Kiedy wybrałem się wraz z Chrisem
do Dievam, spodziewałem się prawdziwego chaosu. Najwidoczniej
jednak Łowcy odetchnęli przez te parę dni mojej nieobecności i
chyba dotarła do nich brutalna rzeczywistość. W Siedzibie nadal
kręciła się cała masa osób; jedni po prostu trenowali sobie w
salach, a inni rozmawiali ze sobą na korytarzach. Obecnie dwoma
królującymi tematami było – kto jest odpowiedzialny za te ataki
oraz kto zostanie nowym dyrektorem.
Łowcy z Zarządu zamknęli się
szczelnie w sali obrad i nie dopuszczali do siebie nikogo z zewnątrz.
Właśnie z tego były znane ich wszelkie dyskusje. A konkretnie w
takiej sprawie jak ta musiały królować sekrety.
Podejrzewałem, że wybierali także
nowego dyrektora, a z tego, co kiedyś opowiadali mi rodzice,
pamiętałem, jak mniej więcej to wygląda. Najpierw parę osób
musiało zgłosić swoją kandydaturę, potem przygotować
prezentację, a na koniec odbywało się głosowanie całego Zarządu.

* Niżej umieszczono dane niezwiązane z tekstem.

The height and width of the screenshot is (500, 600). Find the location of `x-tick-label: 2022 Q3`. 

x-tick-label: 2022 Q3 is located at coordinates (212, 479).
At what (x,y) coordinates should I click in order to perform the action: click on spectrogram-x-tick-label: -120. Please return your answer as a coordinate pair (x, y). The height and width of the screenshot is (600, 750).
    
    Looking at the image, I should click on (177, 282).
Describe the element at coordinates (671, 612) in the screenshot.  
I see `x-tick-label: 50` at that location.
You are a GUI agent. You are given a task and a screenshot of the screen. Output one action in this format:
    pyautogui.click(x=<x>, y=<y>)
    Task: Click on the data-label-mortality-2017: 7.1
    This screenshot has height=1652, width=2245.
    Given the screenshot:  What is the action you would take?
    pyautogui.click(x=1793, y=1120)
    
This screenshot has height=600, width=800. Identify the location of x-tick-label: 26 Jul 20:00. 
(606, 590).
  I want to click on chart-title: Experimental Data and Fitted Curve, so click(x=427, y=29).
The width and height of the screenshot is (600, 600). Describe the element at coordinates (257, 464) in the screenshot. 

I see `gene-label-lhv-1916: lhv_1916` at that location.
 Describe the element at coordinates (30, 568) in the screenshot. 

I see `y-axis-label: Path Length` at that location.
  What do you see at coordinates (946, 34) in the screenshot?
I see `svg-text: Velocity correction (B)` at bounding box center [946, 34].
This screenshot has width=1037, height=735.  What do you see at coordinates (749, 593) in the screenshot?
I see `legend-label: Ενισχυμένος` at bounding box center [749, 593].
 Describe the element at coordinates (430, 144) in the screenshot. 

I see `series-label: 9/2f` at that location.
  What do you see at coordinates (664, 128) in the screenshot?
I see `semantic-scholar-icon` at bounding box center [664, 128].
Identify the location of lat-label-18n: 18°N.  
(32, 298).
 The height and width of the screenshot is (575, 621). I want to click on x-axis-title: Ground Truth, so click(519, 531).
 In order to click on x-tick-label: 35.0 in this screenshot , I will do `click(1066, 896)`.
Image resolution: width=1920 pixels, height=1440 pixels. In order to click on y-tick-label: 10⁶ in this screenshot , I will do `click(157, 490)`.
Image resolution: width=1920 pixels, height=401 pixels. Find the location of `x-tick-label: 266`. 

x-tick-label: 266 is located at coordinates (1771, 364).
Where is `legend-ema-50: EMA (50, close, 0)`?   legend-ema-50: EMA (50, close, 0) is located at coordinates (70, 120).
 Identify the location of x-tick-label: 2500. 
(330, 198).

Co prawda, w związku z naglącą sytuacją pewnie wyglądało to
trochę inaczej, ale rozumiałem, że jednak potrzeba im trochę
czasu na obrady. Jednak nie wszyscy Łowcy byli zadowoleni z tej
sytuacji i wśród tego ogromu plotek można było wyłapać
obraźliwe i złośliwe komentarze w stosunku do Zarządu.